Eles também foram fotografados fazendo uma apresentação para crianças pequenas
Acontece que um britânico teme ter contraído hantavírus em Tristão da Cunha
Em Tristão, o rato preto invasor é uma importante praga agrícola e responsável pela devastação de populações de aves marinhas e terrestres.
Devido a este impacto ambiental, a ilha tem uma tradição conhecida como ‘Dia do Ratting’, onde a comunidade se reúne em grupos para caçar espécies invasoras.
O novo desenvolvimento ocorre no momento em que um comissário de bordo da companhia aérea KLM que apresentou sintomas leves de hantavírus e foi internado em um hospital em Amsterdã deu negativo para o vírus, disse a Organização Mundial da Saúde na sexta-feira.
“Recebemos uma notificação através do nosso ponto focal do RSI (Regulamento Sanitário Internacional) de que o teste dele deu negativo”, disse um porta-voz da OMS.

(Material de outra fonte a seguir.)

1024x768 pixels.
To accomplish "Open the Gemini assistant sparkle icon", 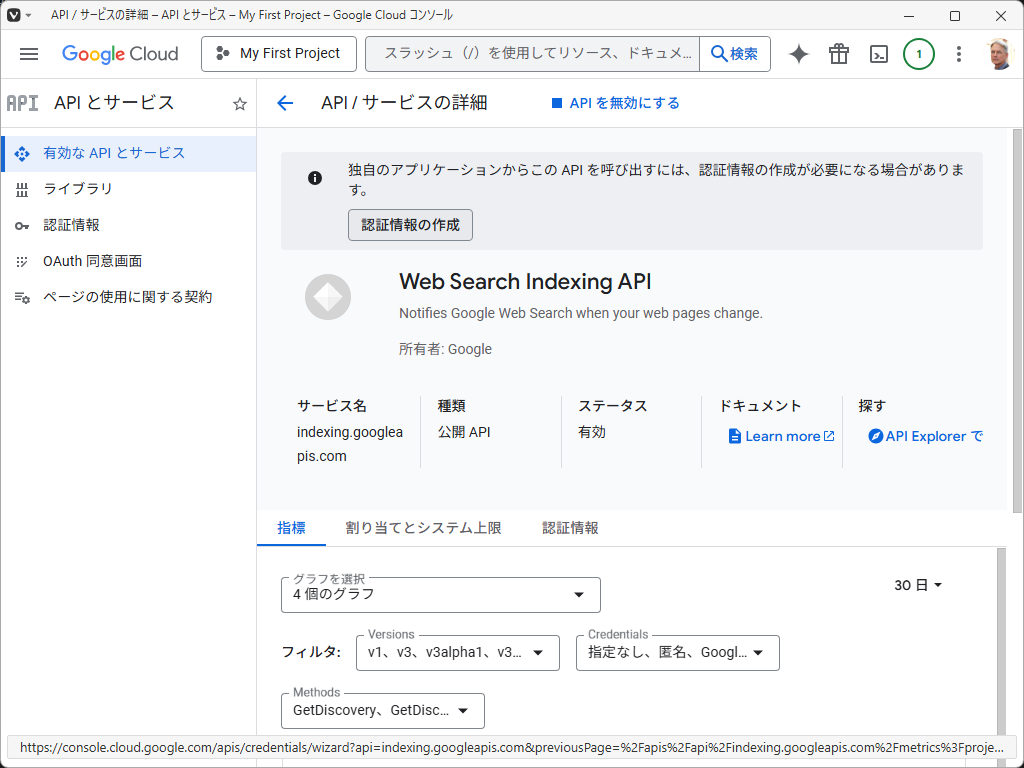I will (798, 54).
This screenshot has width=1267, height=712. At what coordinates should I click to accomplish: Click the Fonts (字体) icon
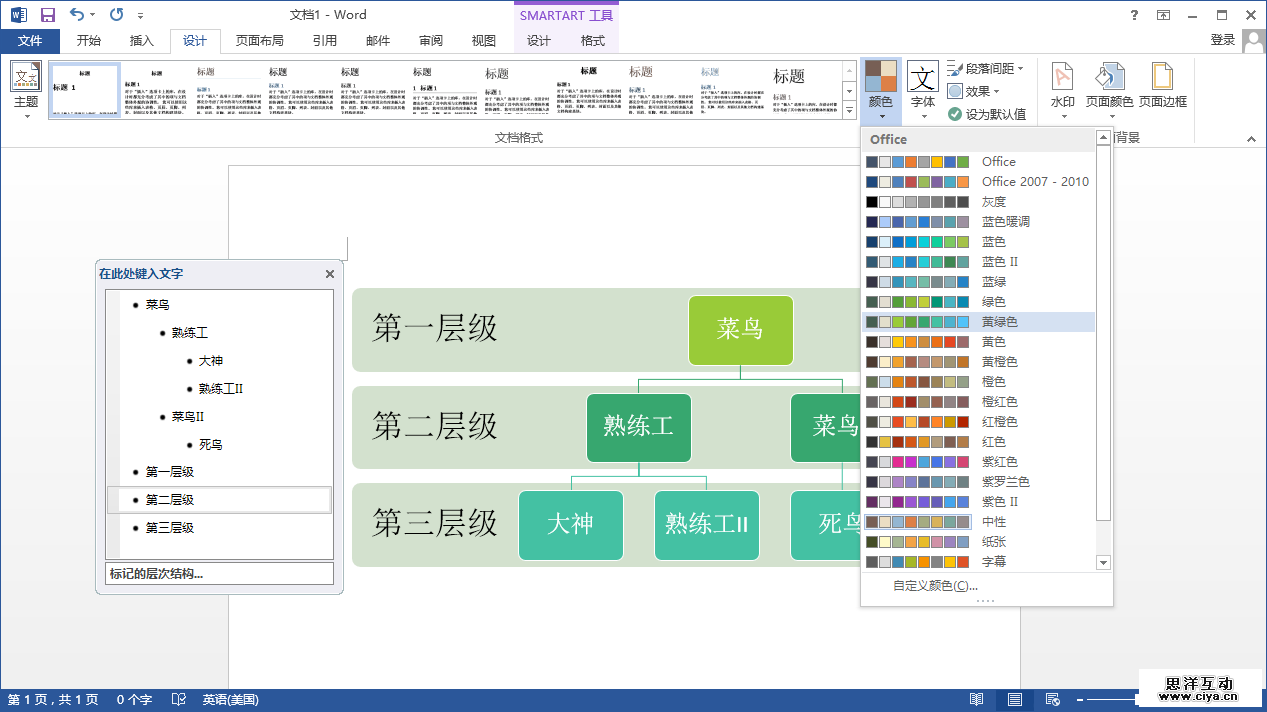coord(923,85)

A comissária de bordo teria entrado em contato com um passageiro doente de um barco de cruzeiro holandês que foi retirado do avião da KLM e mais tarde morreu do vírus na África do Sul.
O destino do Hondius provocou alarme internacional quando três pessoas que viajavam nele morreram, embora as autoridades de saúde tenham minimizado os receios de um surto global mais amplo do vírus transmitido por ratos, que é menos contagioso que o Covid-19.
Outro passageiro doente do navio desembarcou ontem na Europa, enquanto o navio se dirigia às Ilhas Canárias espanholas e as autoridades de saúde lutavam para rastrear um surto potencialmente mortal entre humanos.
Um casal holandês que viajou pela América do Sul antes de embarcar no navio foi o primeiro a morrer.
As autoridades de saúde da Argentina disseram na quinta-feira que ainda não haviam confirmado onde o surto começou.
“Com as informações fornecidas até agora pelas agências nacionais relevantes e participantes, não é possível confirmar a origem da infecção”, disse o Ministério da Saúde após reunião com autoridades nas 24 províncias da Argentina.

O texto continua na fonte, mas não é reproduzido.